EightWritten by Michael Miller | Editor in Chief | email@example.com
Each summer, our family travels to South Florida to spend a week with my brother’s family. As my brother’s mid-June birthday is within a few days of the birthdays of my sons Evan, 8, and Sean, 6, we use some of the time to celebrate. Part of that is an annual photo of the boys, taken at the JCPenney portrait studio at Aventura Mall.
Watching the progress of our boys from infants to pre-preteens via photo is exhilarating and unnerving. Film doesn’t lie, and the speed with which our sons are growing up is a powerful illustration of how quickly time melts away. It was particularly startling this year, when Evan’s solo portrait revealed a hard glimpse into what he will look like as a young man many years from now. It was jarring to see that glimpse into the future, to see how his features will mature and evolve.
I can’t explain it with any intellectual clarity, but I had an adverse, borderline nauseating response to seeing him projected so grown up so soon. It feels like just a few days ago when we brought him home from the hospital, wrapped in his birthing blanket, a tiny, helpless, crying baby 100 percent dependent on us for every mode of survival.
To see Evan and Sean grow is to understand how little influence we have on time and its impact on the circle of life.
During this June’s trip to South Florida, we took the boys on two wildlife adventures. Our first excursion was an airboat tour of the Everglades. I have been deep into the Glades a number of times but did not want to take the boys until I felt they were ready to follow the safety precautions and handle the sight of dozens of massive alligators swimming within chomping distance.
The Glades is one of the most peaceful places I have ever been. The air is humid and heavy; the sawgrass, swamp plants and trees look they were imported from another world; and the birds soar from perch to perch with no awareness of powerlines, utility poles and the signature violations mankind uses to pound wilderness into submission.
We witnessed a true “Wild Kingdom” moment when a large turtle ambling near the boat was suddenly snapped up and taken underwater by an alligator that did not seem to care he was being watched by a number of kids.
Having conquered the Glades, we later took the boys on another wildlife excursion — to Chuck E. Cheese for a birthday lunch. I did not check into it, but I wonder if Penn National Gaming owns Chuck E. Cheese as it owns Hollywood Casino Toledo. The Chuck is a perfect training ground for future casino patrons: It is loud, pulses with flashing lights and runs on the rhythm of people feeding coins in machines hoping to turn their token-by-token investment into a pile of winnings.
After their pizza lunch, we walked the boys around the games, letting them pump tokens into machines that required various feats of “skill” to win tickets that could be traded in for prizes. Evan loves rolling the solid brown ball into the skee ball targets, and as he did so, three much younger children strolled up and began taking his game balls from the tray and trying to snatch his tickets. I started to intervene but held back to see how Evan would handle the intrusion. I was proud of Evan as he not only calmly retrieved his tickets and game balls but reached into his pocket and gave each of the little kids a token so they could go on their own way. I smiled but did not say anything as Evan immediately went back to trying to turn $20 in tokens into $3 in prizes.
As we neared the end of our time at Chuck E. Cheese, Sean, out of tokens, approached Evan and asked for a few of his. Evan shook his head and said no.
“Now, why would you give those strangers a token but not share with your brother?” I asked.
Evan, who seemed surprised I knew about the incident, said, “It looked like they didn’t have any but Sean had as many as I did and it’s not my fault he used them all.”
There was a swirl of warm empathy and cold logic to his thinking, and I had to fight to keep from smiling as I admonished Evan to share a few token tokens with Sean.
As we herded the boys toward the door, the image of Evan in his from-the-future photo and his sophisticated token-handling combined to give me that odd sense of unease at how fast he and his brother are growing up.
I can’t wait to see the men they will become, but I’m not ready to let go of the little boys they are.
Which shows their old man may have some growing up of his own left to do.

WHAT YOU HAVE TO DO —
Answer these questions about the column:
1. Where is the boys' annual photo taken?
2. What did the alligator seize during the Everglades airboat tour?
3. What did Evan give each of the younger children who interrupted his skee ball game?
Rely solely on the column.

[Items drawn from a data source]
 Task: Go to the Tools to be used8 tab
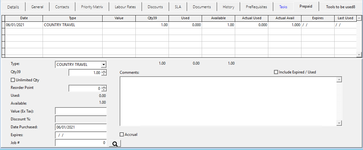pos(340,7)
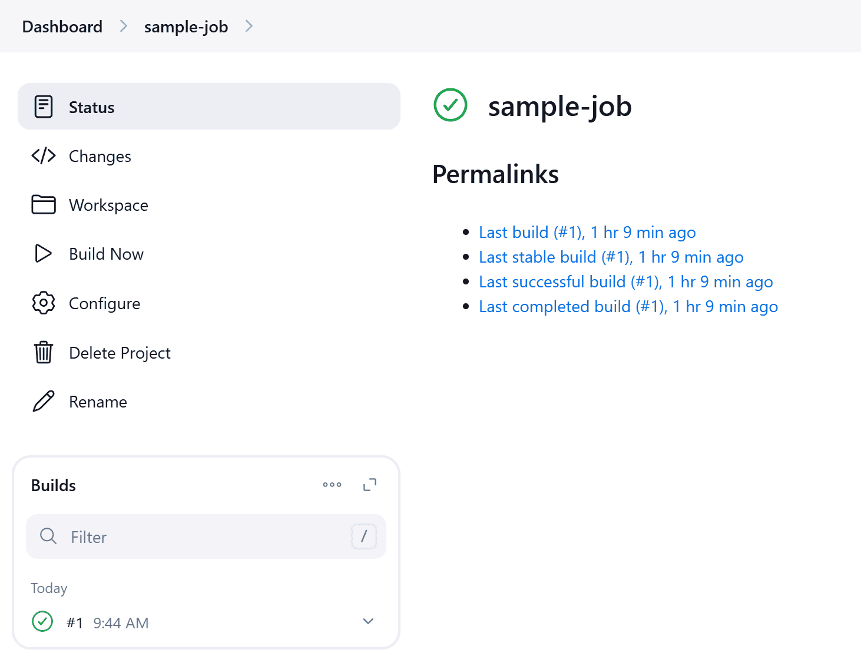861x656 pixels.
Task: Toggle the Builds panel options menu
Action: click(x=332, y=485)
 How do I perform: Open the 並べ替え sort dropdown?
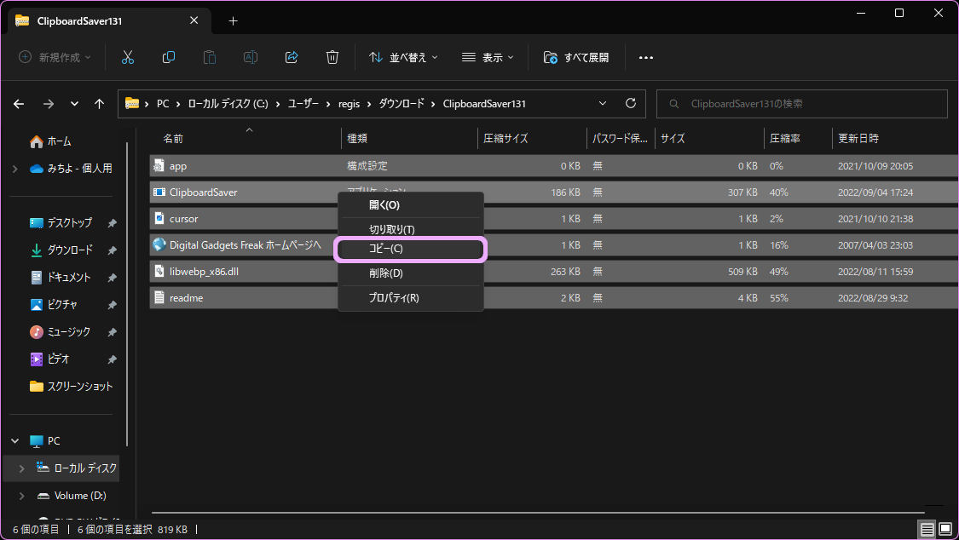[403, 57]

TASK RESPONSE —
1. At the JCPenney portrait studio at Aventura Mall.
2. A large turtle that was moving near the boat.
3. A token.